Era semplicemente la citazione del messaggio precedente.
Ore 21. Via delle Robinie 17.
Poi silenzio.
Nessun altro messaggio.
Nessuna spiegazione.
Niente.
Giulia posò il telefono sul letto.
Che fare?
Era una pessima idea.
Lo sapeva.
Eppure qualcosa la attirava.
Non la promessa di trasgredire.
Non l'ignoto.
Piuttosto il mistero.
La sensazione che, per una volta, stesse scegliendo da sola.
Alle 20:30 era ancora indecisa.
Alle 20:45 era davanti allo specchio.
Scelse dei jeans scuri, una giacca di pelle e un top elegante. Si truccò leggermente.
Alle 20:58 stava parcheggiando il motorino davanti all'indirizzo indicato.
Una villetta isolata.
Luci accese.
Giardino curato.
Nessun rumore.
Per qualche secondo pensò di andarsene.
Poi fece un respiro profondo.
Suonò.
La porta si aprì quasi immediatamente.
Un uomo sulla quarantina la osservò senza sorpresa.
Non sorrise.
Non sembrava nemmeno felice di vederla.
Sembrava semplicemente aspettarla.
"Sapevo saresti venuta."
Giulia fece un passo indietro.
"Ci conosciamo?"
"No."
"Allora come facevi a saperlo?"
L'uomo aprì maggiormente la porta.
"Perché tutti quelli che ricevono quel messaggio vengono."
Un brivido le attraversò la schiena.
"Spogliati completamente e seguimi"
Per un istante pensò di girarsi e correre via.

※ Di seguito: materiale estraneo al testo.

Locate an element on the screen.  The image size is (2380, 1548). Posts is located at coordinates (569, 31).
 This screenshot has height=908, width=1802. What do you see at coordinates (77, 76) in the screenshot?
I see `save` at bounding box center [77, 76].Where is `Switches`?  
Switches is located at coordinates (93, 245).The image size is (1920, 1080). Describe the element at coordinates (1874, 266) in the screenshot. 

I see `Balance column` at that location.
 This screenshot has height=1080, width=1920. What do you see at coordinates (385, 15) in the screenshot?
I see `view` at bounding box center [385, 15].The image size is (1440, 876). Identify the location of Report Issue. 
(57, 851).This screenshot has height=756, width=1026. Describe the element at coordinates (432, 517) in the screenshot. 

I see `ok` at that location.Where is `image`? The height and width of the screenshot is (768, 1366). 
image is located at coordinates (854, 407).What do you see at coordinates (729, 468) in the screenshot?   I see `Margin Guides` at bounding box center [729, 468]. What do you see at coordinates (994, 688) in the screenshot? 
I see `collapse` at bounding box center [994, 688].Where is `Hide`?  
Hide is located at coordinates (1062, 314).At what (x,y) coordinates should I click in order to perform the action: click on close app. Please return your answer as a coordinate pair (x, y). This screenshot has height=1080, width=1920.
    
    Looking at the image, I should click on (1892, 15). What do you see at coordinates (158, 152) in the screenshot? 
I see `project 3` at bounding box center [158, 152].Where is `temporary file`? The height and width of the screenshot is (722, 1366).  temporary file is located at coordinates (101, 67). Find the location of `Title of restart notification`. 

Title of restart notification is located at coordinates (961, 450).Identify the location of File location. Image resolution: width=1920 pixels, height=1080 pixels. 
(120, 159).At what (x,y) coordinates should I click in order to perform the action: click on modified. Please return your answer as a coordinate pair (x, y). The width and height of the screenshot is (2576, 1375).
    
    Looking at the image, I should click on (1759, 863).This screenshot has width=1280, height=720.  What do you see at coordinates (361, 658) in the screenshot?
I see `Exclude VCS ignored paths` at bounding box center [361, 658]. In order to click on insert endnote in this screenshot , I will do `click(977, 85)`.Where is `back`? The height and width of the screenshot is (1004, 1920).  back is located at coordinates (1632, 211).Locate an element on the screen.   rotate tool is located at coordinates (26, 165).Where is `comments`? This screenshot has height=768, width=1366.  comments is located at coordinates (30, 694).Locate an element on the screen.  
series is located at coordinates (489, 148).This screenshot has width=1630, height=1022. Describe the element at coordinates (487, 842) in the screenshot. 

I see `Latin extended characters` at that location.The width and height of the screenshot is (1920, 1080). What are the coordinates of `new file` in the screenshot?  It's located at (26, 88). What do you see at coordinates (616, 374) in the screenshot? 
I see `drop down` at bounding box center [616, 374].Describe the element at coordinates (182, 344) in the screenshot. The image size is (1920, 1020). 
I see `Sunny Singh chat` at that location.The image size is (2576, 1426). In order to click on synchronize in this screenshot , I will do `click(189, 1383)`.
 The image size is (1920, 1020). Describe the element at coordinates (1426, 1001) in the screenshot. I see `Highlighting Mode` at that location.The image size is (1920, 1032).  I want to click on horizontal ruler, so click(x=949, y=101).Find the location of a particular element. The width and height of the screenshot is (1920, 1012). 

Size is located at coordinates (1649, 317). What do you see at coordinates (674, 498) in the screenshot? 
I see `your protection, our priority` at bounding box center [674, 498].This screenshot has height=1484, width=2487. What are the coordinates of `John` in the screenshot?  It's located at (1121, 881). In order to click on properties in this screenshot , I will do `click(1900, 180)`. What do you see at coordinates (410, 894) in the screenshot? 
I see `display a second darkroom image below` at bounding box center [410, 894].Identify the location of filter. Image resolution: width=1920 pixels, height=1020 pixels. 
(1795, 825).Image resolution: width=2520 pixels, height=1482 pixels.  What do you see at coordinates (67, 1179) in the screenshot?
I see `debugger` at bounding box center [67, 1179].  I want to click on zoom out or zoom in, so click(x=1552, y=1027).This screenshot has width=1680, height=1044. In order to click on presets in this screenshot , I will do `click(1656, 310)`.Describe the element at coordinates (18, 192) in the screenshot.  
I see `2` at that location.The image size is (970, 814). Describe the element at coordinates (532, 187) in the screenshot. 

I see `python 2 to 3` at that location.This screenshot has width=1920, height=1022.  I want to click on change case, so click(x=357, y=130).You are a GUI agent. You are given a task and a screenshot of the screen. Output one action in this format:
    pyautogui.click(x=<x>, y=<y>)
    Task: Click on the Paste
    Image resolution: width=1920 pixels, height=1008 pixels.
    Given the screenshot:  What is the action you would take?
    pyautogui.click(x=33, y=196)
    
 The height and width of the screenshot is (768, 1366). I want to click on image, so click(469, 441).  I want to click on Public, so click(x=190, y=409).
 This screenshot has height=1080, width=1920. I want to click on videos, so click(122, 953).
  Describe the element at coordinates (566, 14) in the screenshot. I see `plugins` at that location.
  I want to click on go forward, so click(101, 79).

Alla fine si spoglio e rimase nuda.
Lui la squadrò come si fa con un pezzo di carne e poi le fece un cenno di seguirla.
Scesero ed entrarono in una stanza.
"Benvenuta."
"Benvenuta dove?"
“Nella stanza dei giochi” aveva una voce pacata, quasi irreale. “Ti metterai su quella piattaforma e poi il gioco inizierà. Prima di ogni step successivo ti dirò cosa ti farò, dovrai decidere tu se accettare o rifiutare. Se rifiuti te ne tornerai a casa e non potrai più tornare, sono 7 livelli”
Stava esitando, poi fece un respiro profondo e si sdraiò sulla piattaforma.
“Ora ti lego ed iniziamo” lei annuisce intimorita ed ora cosa sarebbe successo.
Senza fretta con dei laccetti la lega braccia e gambe alla piattaforma.
Livello 1 - Il Freddo: quando il gelo ti attraversa le ossa, scopri quanto calore possiedi davvero.
Lo dice quasi in tono solenne e poi: “Ti passerò del ghiaccio sul tuo corpo”
Lei fa un cenno di ok, prende un cubetto di ghiaccio (quelli tondi e schiacciati) e inizia a passarlo lentamente su di lei. Era quasi piacevole, si stava rilassando, quando lo appoggia sul capezzolo. Lì un brivido, era fastidioso, ma non troppo, era al limite. Poi un brivido più forte, lo aveva messo sulla sua fighetta. Lui sorride e facendole scappare un gemito lo mette dentro alla fighetta e poi un secondo. Il freddo le veniva da dentro non lasciandole possibilità di stare ferma.
Livello 2 - Il Caldo: Attraversa le fiamme e lascia indietro ciò che eri.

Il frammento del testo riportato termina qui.